Réforme du Code minier : le gouvernement déroule le tapis rouge aux industriels (Reporterre)

Déchets Santé-Ecologie Ustaritz
Publié le 25 novembre 2020

Le gouvernement travaille à une réforme du Code minier. Mais, comme l’explique l’auteur de cette tribune, le projet — sur lequel le Conseil national de la transition écologique doit rendre un avis ce lundi — fait fi du droit de l’environnement et de l’information et la participation citoyennes, ouvrant grand la voie à l’industrie extractive.

Claude Taton est membre d’ADAMVM (Association pour la dépollution des anciennes mines de la Vieille Montagne).


En 2011, de puissantes mobilisations citoyennes se sont opposées à l’extraction des hydrocarbures de schiste, et ont mis en lumière l’obsolescence du Code minier, inopérant pour affronter les enjeux environnementaux.

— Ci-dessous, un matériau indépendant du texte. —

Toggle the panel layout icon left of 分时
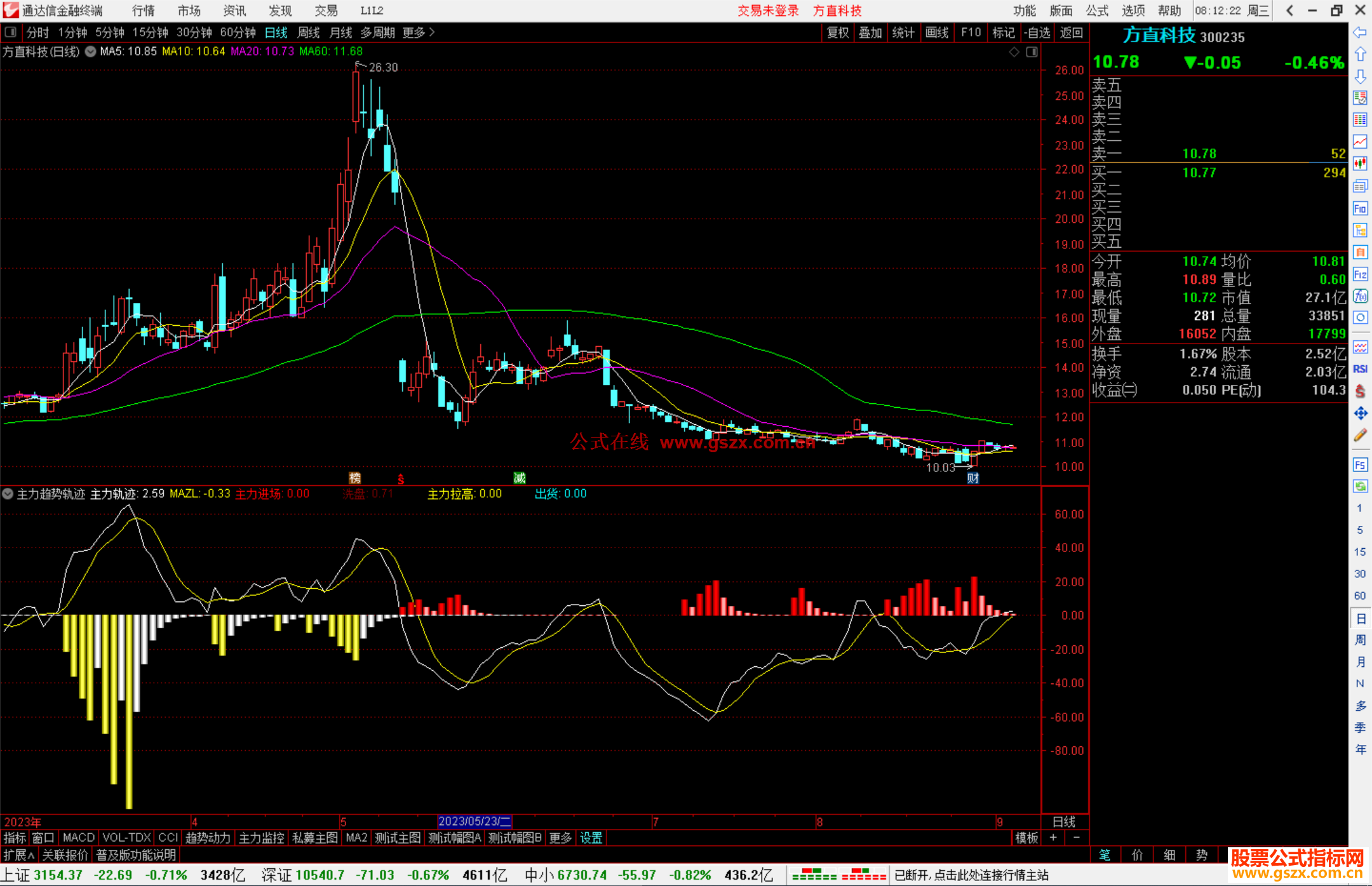The width and height of the screenshot is (1372, 886). [11, 32]
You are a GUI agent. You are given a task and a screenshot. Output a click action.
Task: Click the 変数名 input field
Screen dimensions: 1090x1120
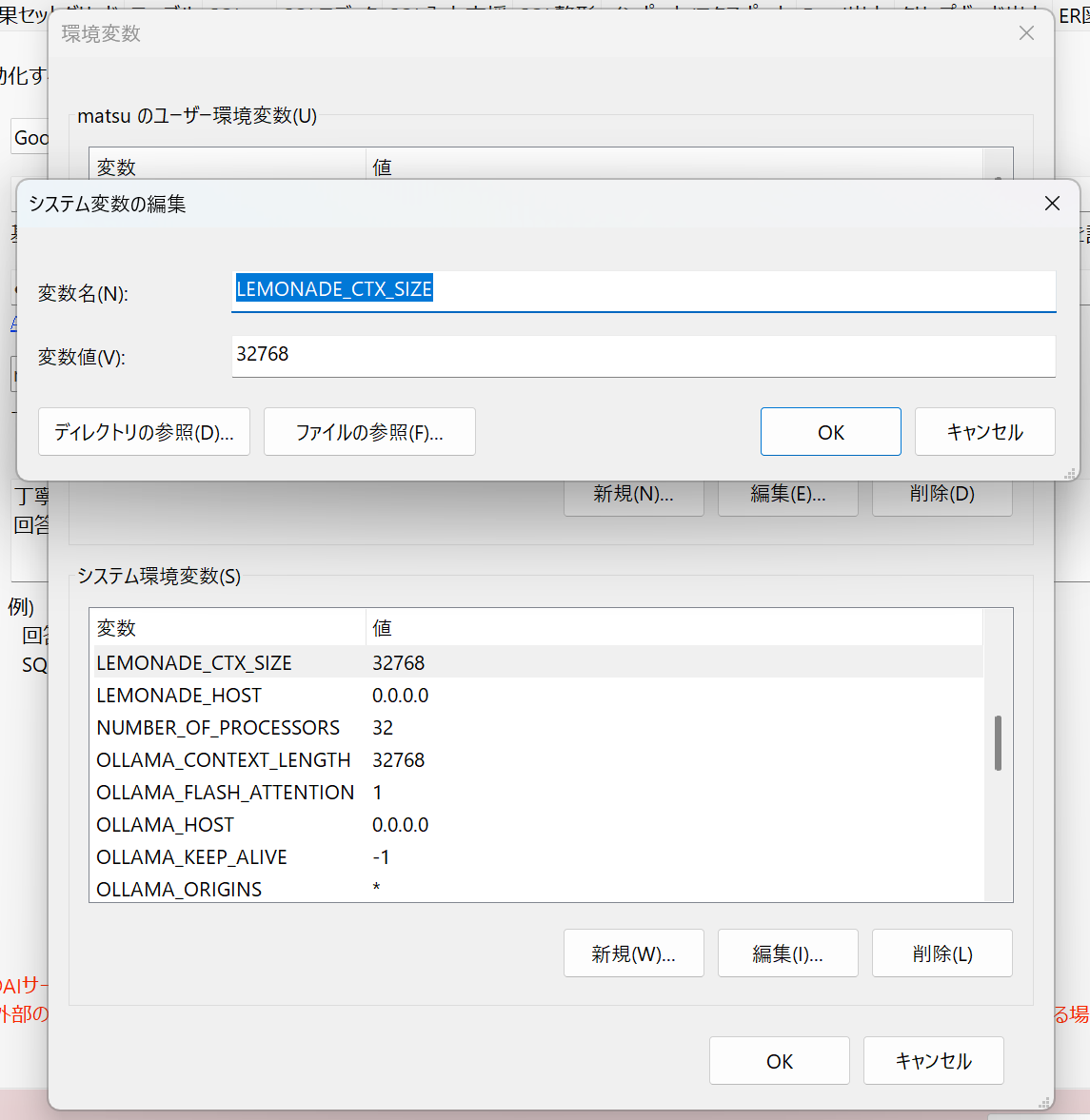644,290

Créé en 1956, ce code définit la gestion des ressources minières du sous-sol et les règles pour les explorer et les exploiter. La filière mines et métallurgie, qui rassemble les acteurs de l’extraction minière, représente 12 % du PIB (produit intérieur brut) industriel de la France.

Le potentiel minier de la France, en 2015. Source : BRGM (Bureau de recherches géologiques et minières).

Après plusieurs projets de réforme avortés, lors du premier Conseil de défense écologique, en mai 2019, le ministre de la Transition écologique avait annoncé sa relance, tant souhaitée par Emmanuel Macron, qui, quand il était ministre de l’Économie, avait appelé à ce que « la reprise de l’activité minière, en plus de contribuer à la réindustrialisation de notre pays […] constitue une opportunité de revitalisation, de création de valeur et d’emplois dans les territoires ruraux ».

La réforme du Code minier vient de se traduire par un projet de loi, passé inaperçu dans les médias nationaux. Il devrait être d’abord examiné par le Conseil national de la transition écologique, qui devrait rendre un avis lundi 23 novembre. Le texte sera ensuite présenté au Conseil d’État, et enfin en Conseil des ministres.

En présentant l’exploitation minière comme un des axes de la nouvelle politique industrielle de la Francela notice de présentation du projet de loi tend à nous faire croire à la possibilité d’inscrire l’activité minière dans un cadre plus respectueux de l’être humain et de l’environnement, et plus transparent en matière de participation citoyenne. Qu’en est-il réellement ?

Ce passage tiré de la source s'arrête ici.